Quinn finished paying for the room, and he looked over at the coffee for Rembrandt. He wasn't there.

"Did you guys see where Remmy went?" Quinn asked.

"No," Diana said. "But he probably just went for a walk. He was doing so much better, and then to be hit with something like that. It has to be strange."

"Yeah," Wade agreed. "I think we should let him walk it off. We have a couple days, here, right? So, it shouldn't be a problem. He knows where we are."

"You're right," Quinn said. "Let's get going. I'm sure you want to take a shower, don't you Wade?"

"I guess so," she said. "You're obviously not going to take my symbolism seriously, anyway."

Rembrandt entered the hotel room Wade had led him into, and it was pitch black inside.

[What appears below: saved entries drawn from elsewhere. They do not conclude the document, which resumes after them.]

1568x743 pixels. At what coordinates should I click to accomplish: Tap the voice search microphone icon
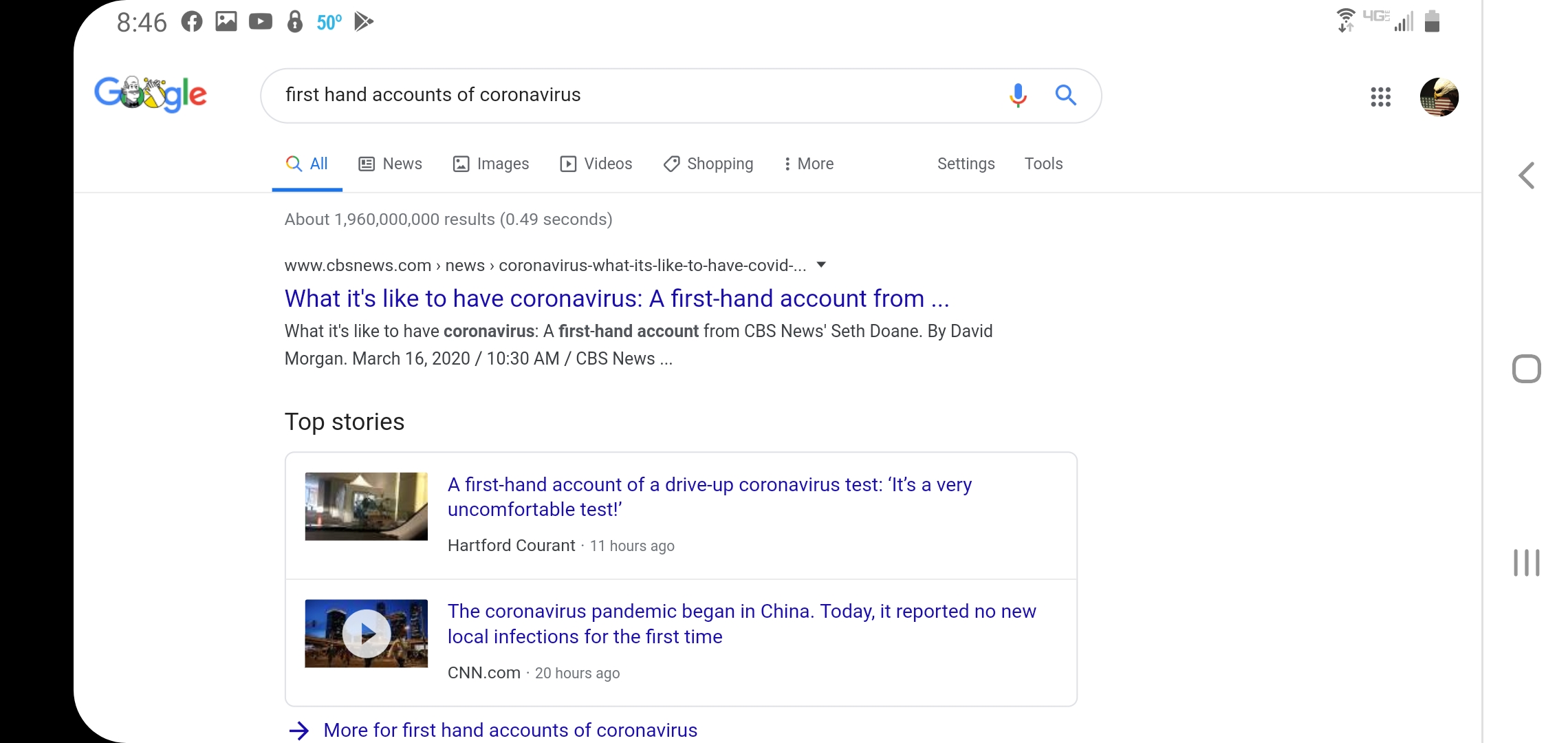coord(1018,96)
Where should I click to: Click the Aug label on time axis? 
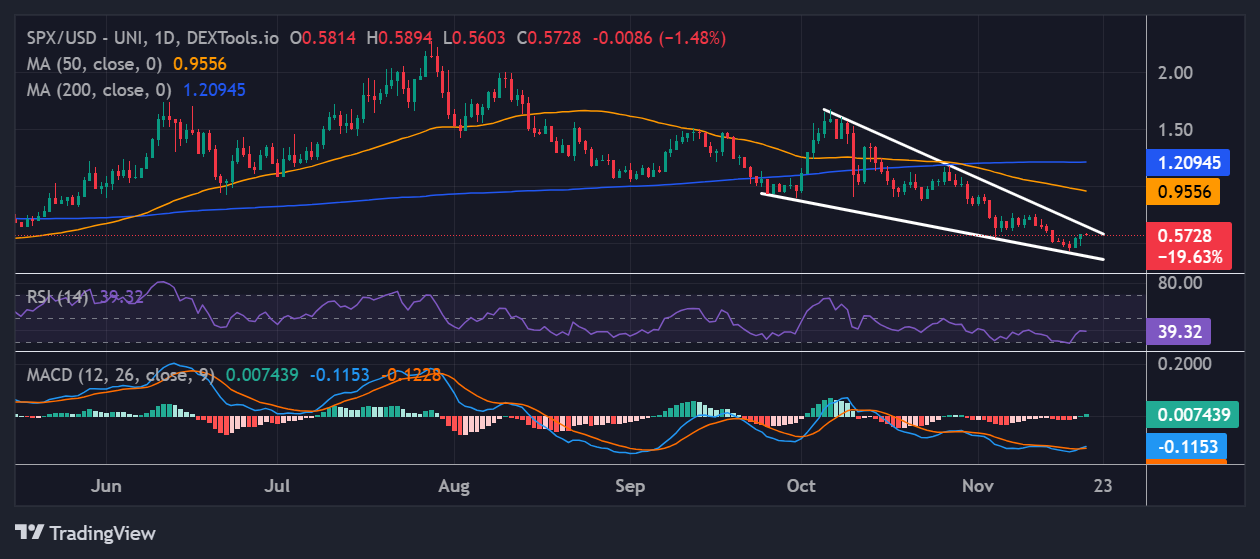pos(454,486)
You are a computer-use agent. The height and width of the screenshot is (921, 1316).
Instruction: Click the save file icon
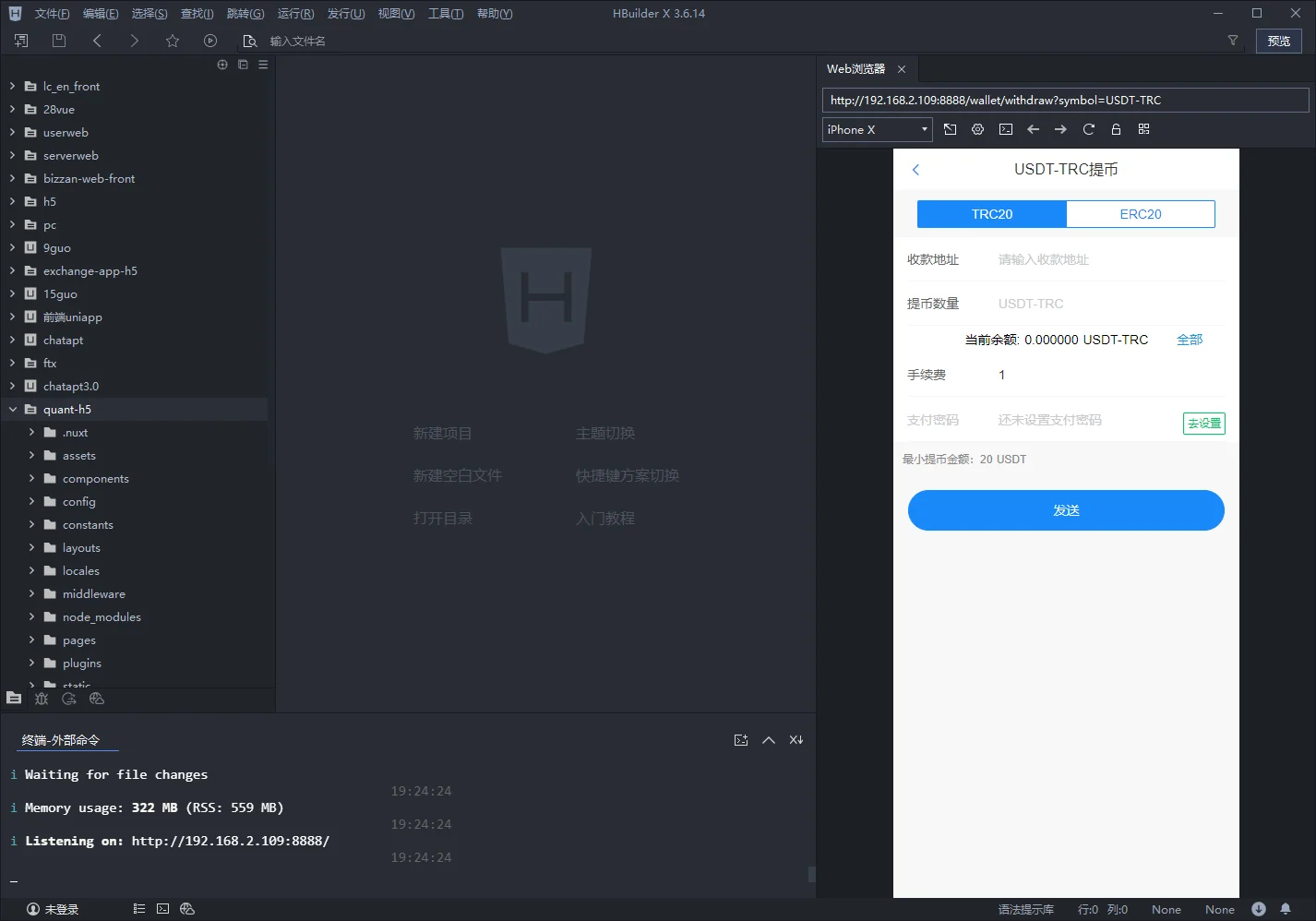(x=59, y=41)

"What's going on?" Rembrandt asked, sounding a little worried. His friends should have already been in the room.

"Quinn's turned the damned lights off again," Wade said. "Damn it, Quinn! How do you expect to work if the room's dark as Hell?"

Rembrandt had never heard Wade use profanity like that. Something was wrong; what was Wade talking about Quinn working?

"What is it?" Wade said.

"Where are the others?" Rembrandt said, causing Wade to look confused. This was obviously wrong, but he was going to get to the bottom of the situation.

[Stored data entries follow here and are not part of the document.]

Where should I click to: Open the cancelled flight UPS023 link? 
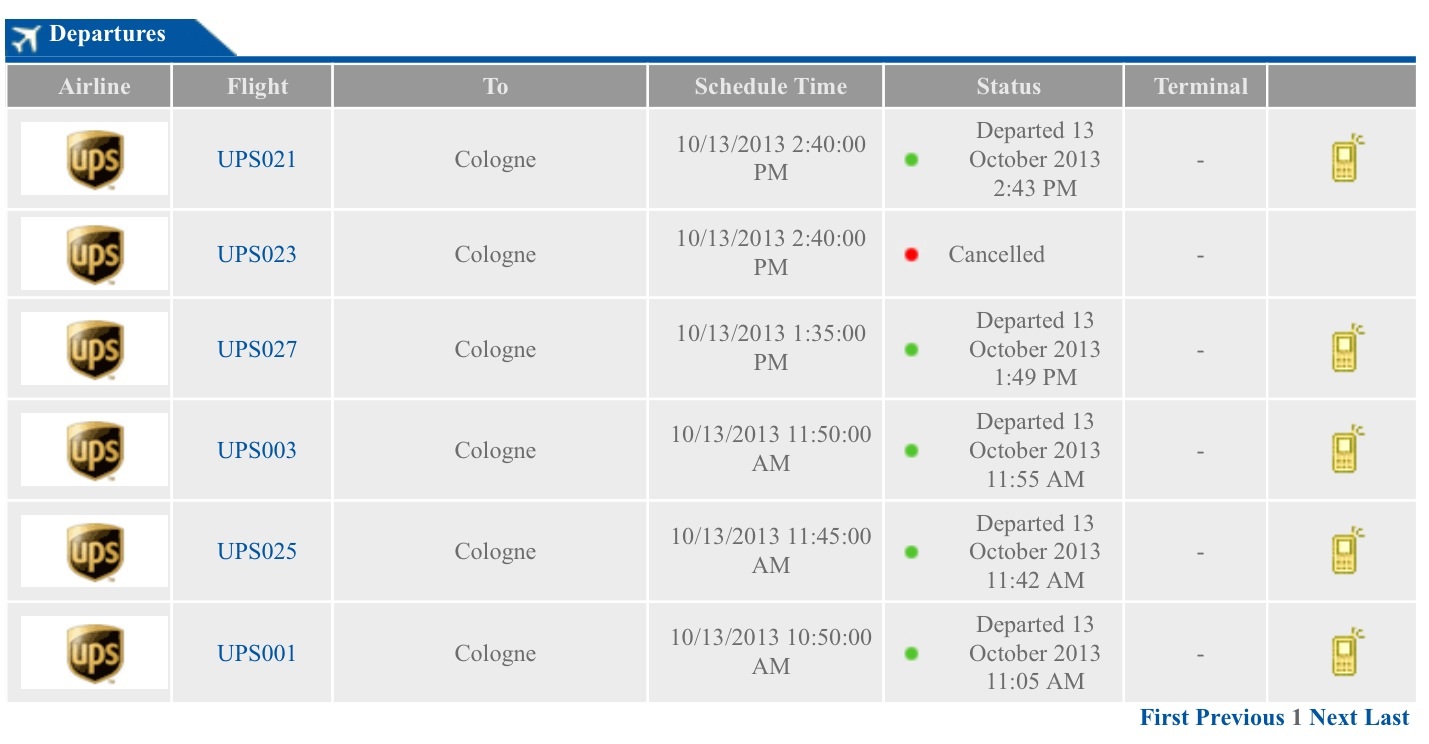[x=257, y=254]
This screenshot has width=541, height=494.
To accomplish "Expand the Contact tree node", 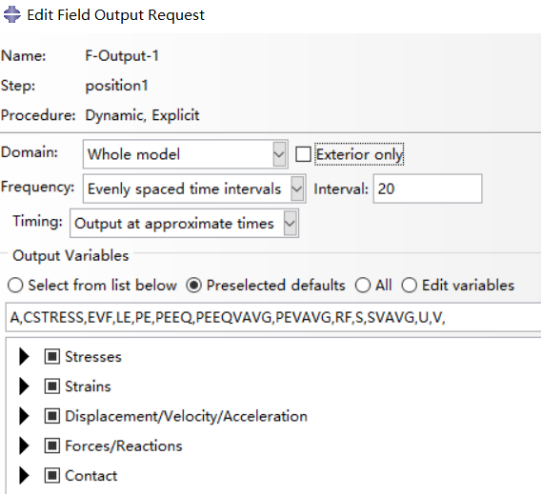I will tap(24, 475).
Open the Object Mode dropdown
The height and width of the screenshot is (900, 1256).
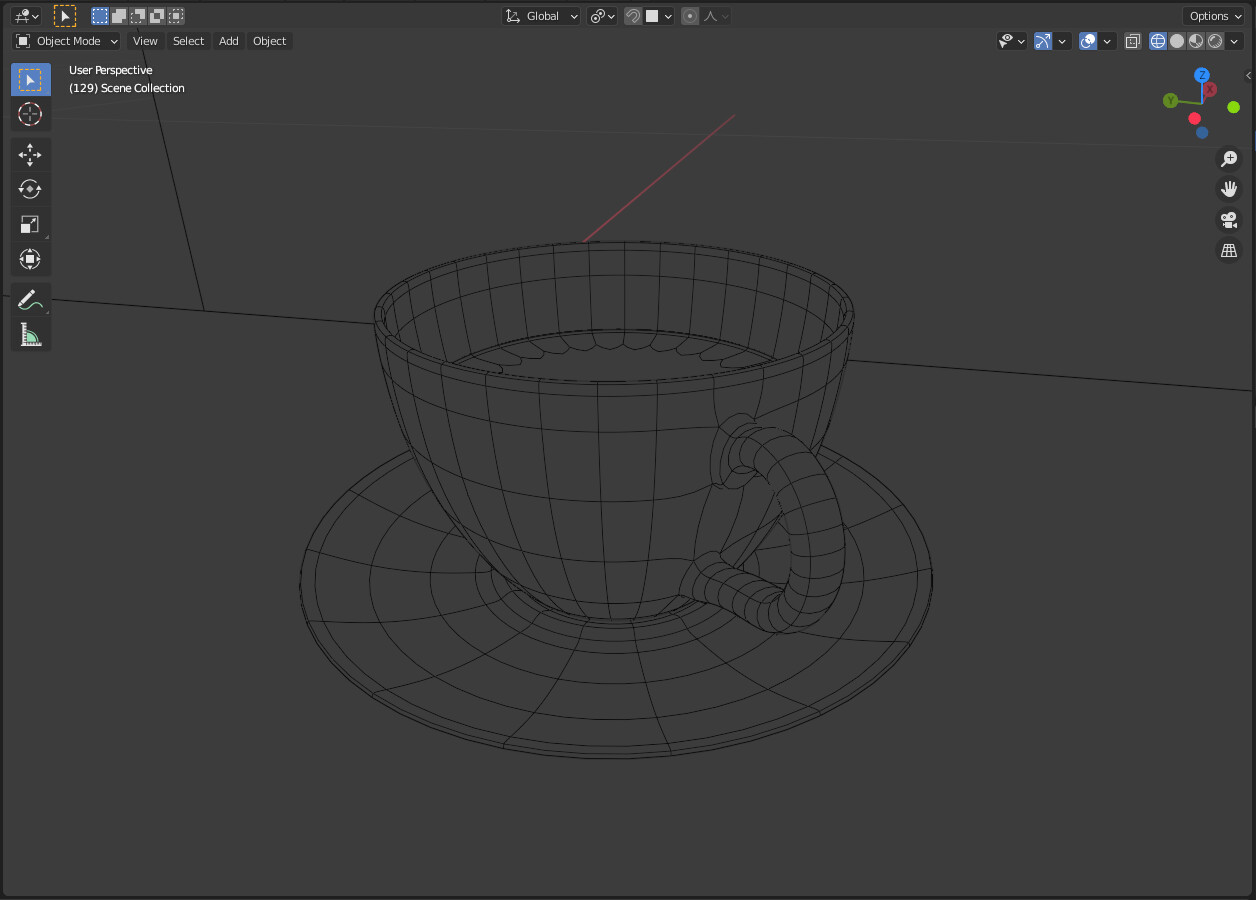65,41
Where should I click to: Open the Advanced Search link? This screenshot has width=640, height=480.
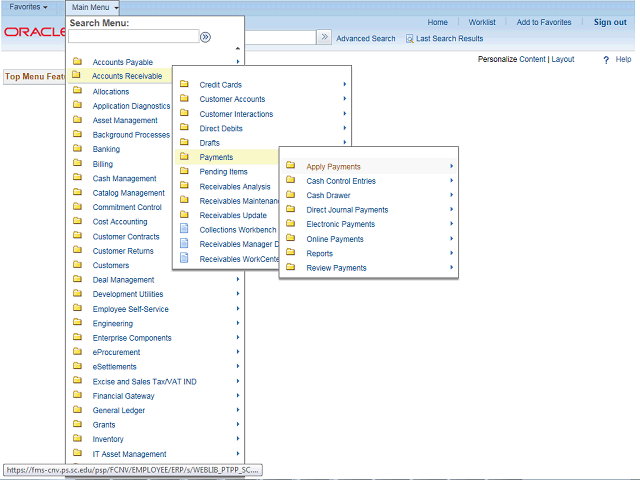(x=365, y=39)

"You know," Rembrandt said. "The Professor and--"

"That's not funny," Wade said, before he was able to finish. "It makes me sad when you mention him, and I definitely wouldn't say it around Quinn. He's gone wacko enough because of the Professor."

"I think I have the wrong room," Rembrandt said.

"What are you talking about?" Wade said. "No, you can't get out of this. We're in this Hellhole together until our resident genius can get us out of here."

Suddenly, Quinn entered the room wearing a very cheap looking pair of night vision goggles. He was mumbling, and the only words Rembrandt understood were "too much light."

"And I don't expect that to happen anytime soon," Wade finished. "So, really, where were you this morning?"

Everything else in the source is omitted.